Qualsiasi sarà il successo di queste strategie accanto ai tre giganti, i comuni mortali sono sempre più a conoscenza di quello che succede e sempre più in grado di organizzarsi in maniera autonoma e indipendente; è mio avviso proprio attraverso l’uso degli stumenti che sono prodotti dai grandi gruppi monopolisti che i singoli utenti riusciranno a emergere e controbilanciare il mercato; e questo partendo da un una semplice osservazione: una delle cose che ha reso possibile la nascita e il prosperare di realtà organizzative multinazionali sempre più ampie e potenti è stato il possesso a sistemi comunicazione e gestione avanzati e dagli alti costi.

È stato lo stesso per lo sviluppo del commercio grazie alla scrittura e la catalogazione delle merci e dei sistemi amministrativi imperiali che coordinavano centinaia di persone costando in termini di risorse un prezzo che nessun gruppo di individui sarebbe stato in grado di sostenere.

Oggi non è più così: i più sofisticati e avanzati sistemi di comunicazione sono a costo zero (o quasi) e approcciabili dal singolo individuo.

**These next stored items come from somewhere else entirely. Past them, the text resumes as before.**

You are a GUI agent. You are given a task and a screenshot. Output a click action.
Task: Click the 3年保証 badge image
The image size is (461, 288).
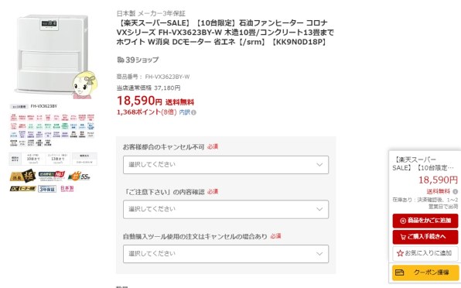[x=47, y=189]
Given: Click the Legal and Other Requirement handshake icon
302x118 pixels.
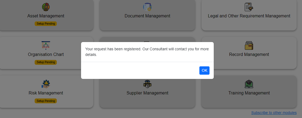Looking at the screenshot, I should tap(249, 7).
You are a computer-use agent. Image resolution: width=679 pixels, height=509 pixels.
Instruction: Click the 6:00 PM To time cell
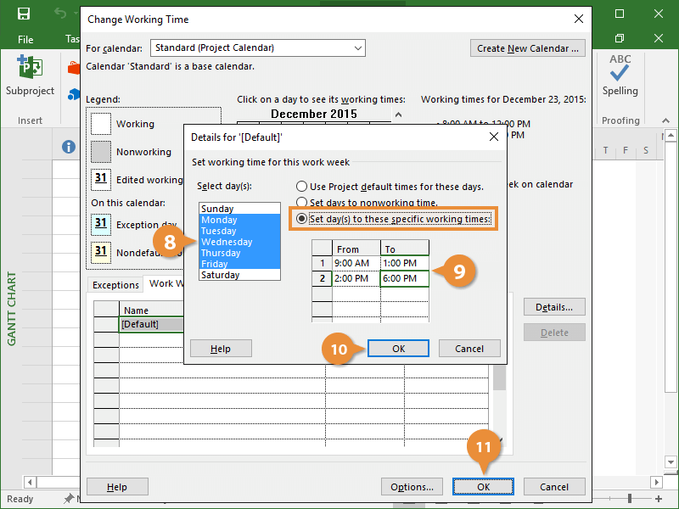[404, 278]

Complessi software di project management, strumenti di comunicazione multiutente a distanza e una ampissima gamma di documentazione relativa al loro uso sono disponibili in rete a chiunque con un click, che farne? Questa è davvero la domanda da porsi o forse no, visto che le grandi sfide sociali ed ambientali che ci attendono sono pubbliche e davanti agli occhi di tutti.

Racconta un vecchio proverbio africano: Se vuoi andare veloce, vai da solo, se vuoi andare lontano trova dei compagni di viaggio e come ha osservato Al Gore in una conferenza pubblica sul clima: Siamo oggi in una situazione in cui dobbiamo andare lontano e in fretta!